De inleiding bespreekt achtereenvolgens Hildegards leven en achtergrond, haar plaats in de geschiedenis van de middeleeuwse mystieke theologie, de ontstaanswijze van de vita als het werk van verschillende auteurs, de pogingen tot canonisatie en Hildegards levensweg, zoals wij die uit de vita kunnen afleiden. Dit deel van Lindijers boek lijkt in het bijzonder gericht op een publiek dat minder vertrouwd is met middeleeuwse heiligenlevens. Studenten en de belangstellende leken worden goed bediend, bijvoorbeeld door uitvoerige informatie over de ontwikkeling van het heiligenleven als genre of de gang van zaken bij een heiligverklaring. Jammer is wel dat het beeld van mystiek zo traditioneel is: Lindijer concentreert zich op de godservaring als het centrale element. Het probleem hierbij is dat een vertaler of uitgever van een tekst zich dan moet gaan afvragen of de beschreven persoon zich nu wel, niet of niet altijd bezighield met wat volgens bovengenoemde definitie mystiek is, wat godservaringen nu eigenlijk zijn en in hoeverre er bij iemand als Hildegard werkelijk sprake was van dergelijke ervaringen. Dit zijn kwesties die niet kunnen worden opgelost. Ze zijn ook niet erg interessant: belangrijker is hoe Hildegard als ontvangster van godservaringen is beschreven en de wijze waarop deze beschrijvingen zijn gerecipieerd, in haar tijd en daarna.

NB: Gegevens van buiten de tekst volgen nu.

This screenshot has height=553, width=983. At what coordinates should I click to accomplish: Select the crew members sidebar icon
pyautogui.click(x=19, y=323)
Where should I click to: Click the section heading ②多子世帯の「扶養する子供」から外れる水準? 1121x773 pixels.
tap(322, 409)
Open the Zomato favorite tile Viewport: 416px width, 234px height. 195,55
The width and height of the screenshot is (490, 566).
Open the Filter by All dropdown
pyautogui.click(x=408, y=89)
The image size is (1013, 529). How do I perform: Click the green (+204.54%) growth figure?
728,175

Een minstens even belangrijk probleem is dat middeleeuwse mystieke auteurs de godservaring wel als een hoogtepunt, maar niet als de hoofdzaak van hun activiteiten bespreken. In de recente handboeken van Bernard McGinn, The presence of God. A history of Western Mysticism (New York 1991) en Kurt Ruh, Geschichte der abendländische Mystik (München 1990) wordt het accent meer gelegd op de mystiek als levenswijze en als vorm van theologie. De mystieke theologie wordt door deze geleerden beschreven als een methode om geestelijke perfectie te bereiken; hierbij kon bij wijze van bijzondere genade een godservaring worden geschonken. Deze visie sluit beter aan bij die van middeleeuwse mystici en maakt het mogelijk de teksten van en met betrekking tot een mysticus of mystica als een samenhangend geheel te zien, waarin een bepaalde inhoud op de lezers of toehoorders werd overgedragen. Hierbij ging het niet om verslagen van buitengewone ervaringen van een individu, maar om het geven van informatie die anderen kon helpen in hun streven naar ware vroomheid. Verder weet Lindijer de verleiding niet helemaal te weerstaan om een interpretatie te geven van Hildegards psyche aan de hand van de vita. Het is maar de vraag of een heiligenleven geschikt is voor zo'n analyse - gelukkig maken dergelijke bespiegelingen maar een klein deel van haar inleiding uit.